**Directions**: Rescale the stretch from the line containing "Task: Click the" through the line containing "Action: [x=221, y=305]", both included: reproduce each of those lines in full, requests included, but multiply every coordinate in the answers by 2.55 and round to whole numbers, with halves rounded up. Leave the pictures out of your output.

**Dataset content**:
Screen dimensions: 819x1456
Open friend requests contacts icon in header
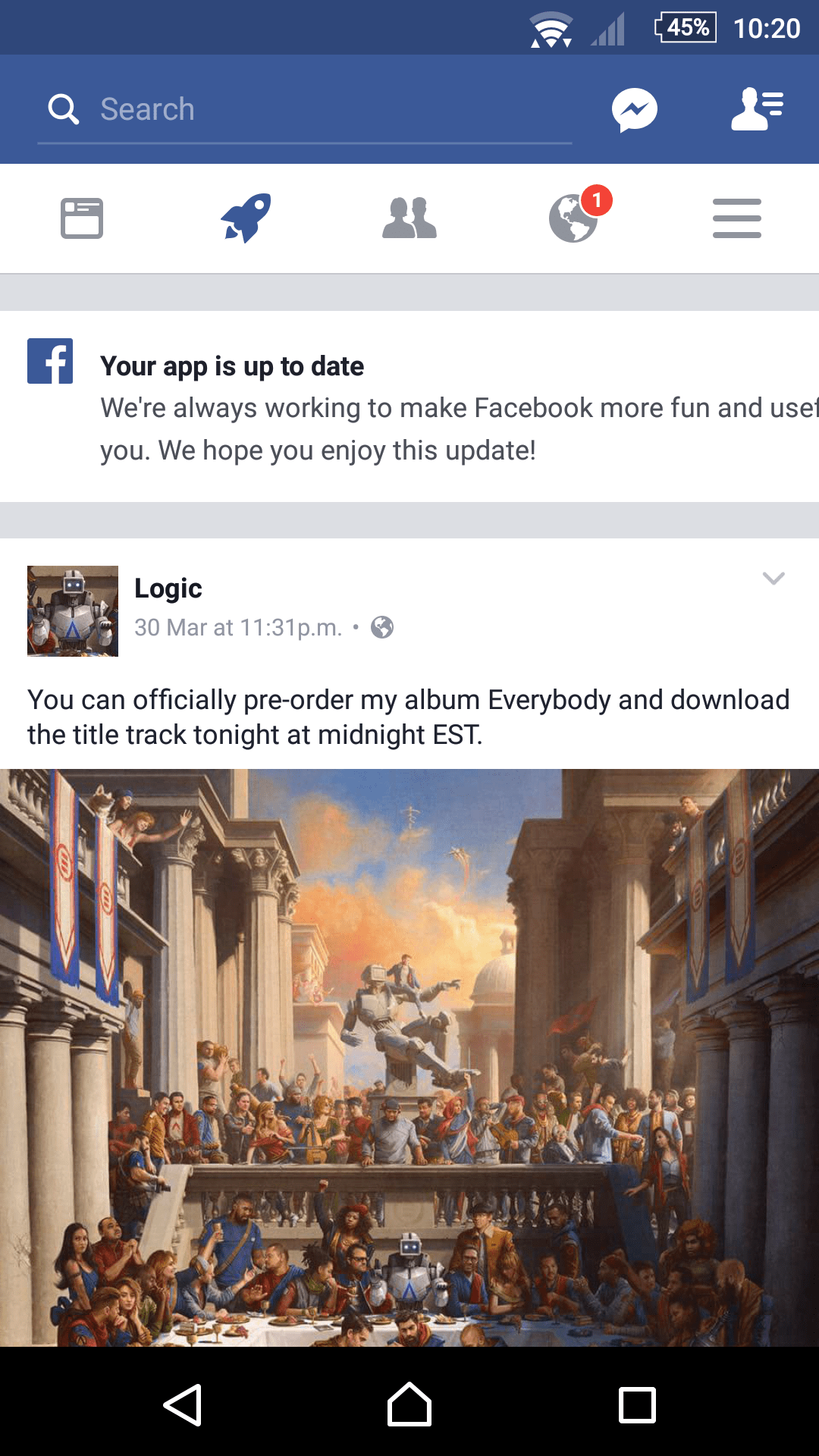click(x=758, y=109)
...
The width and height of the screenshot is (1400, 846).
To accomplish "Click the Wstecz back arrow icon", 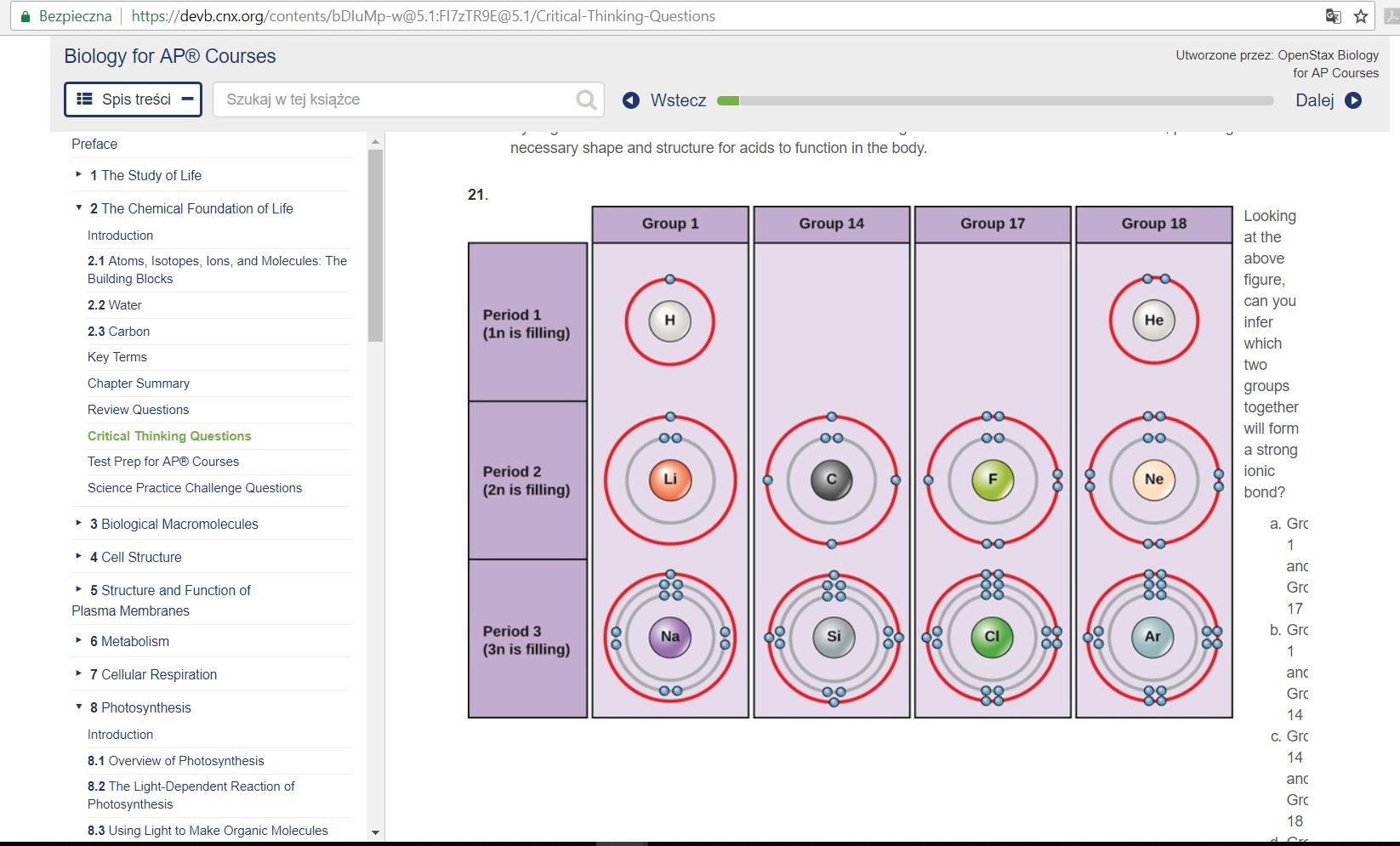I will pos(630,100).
* * *
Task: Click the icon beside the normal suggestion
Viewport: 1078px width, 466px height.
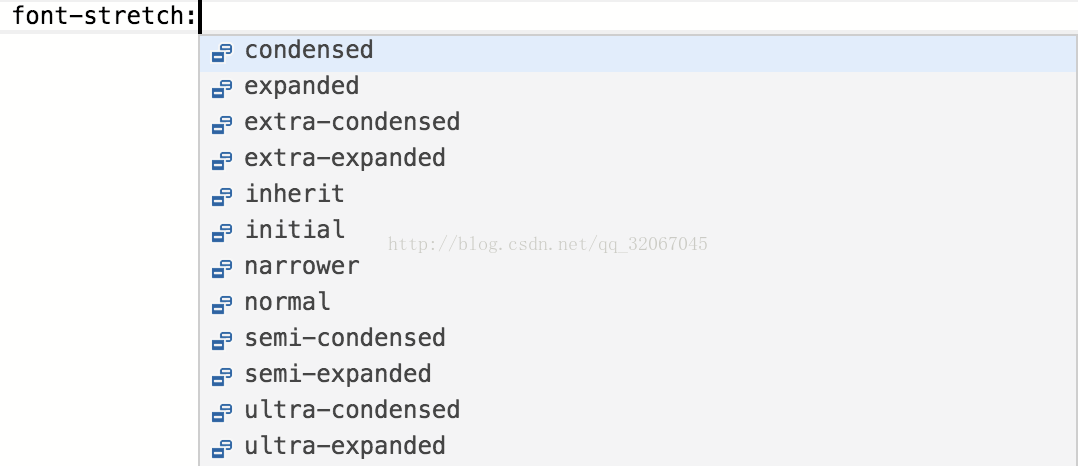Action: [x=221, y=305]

**The output**:
Task: Click the icon beside the normal suggestion
Viewport: 1078px width, 466px height.
Action: [x=564, y=778]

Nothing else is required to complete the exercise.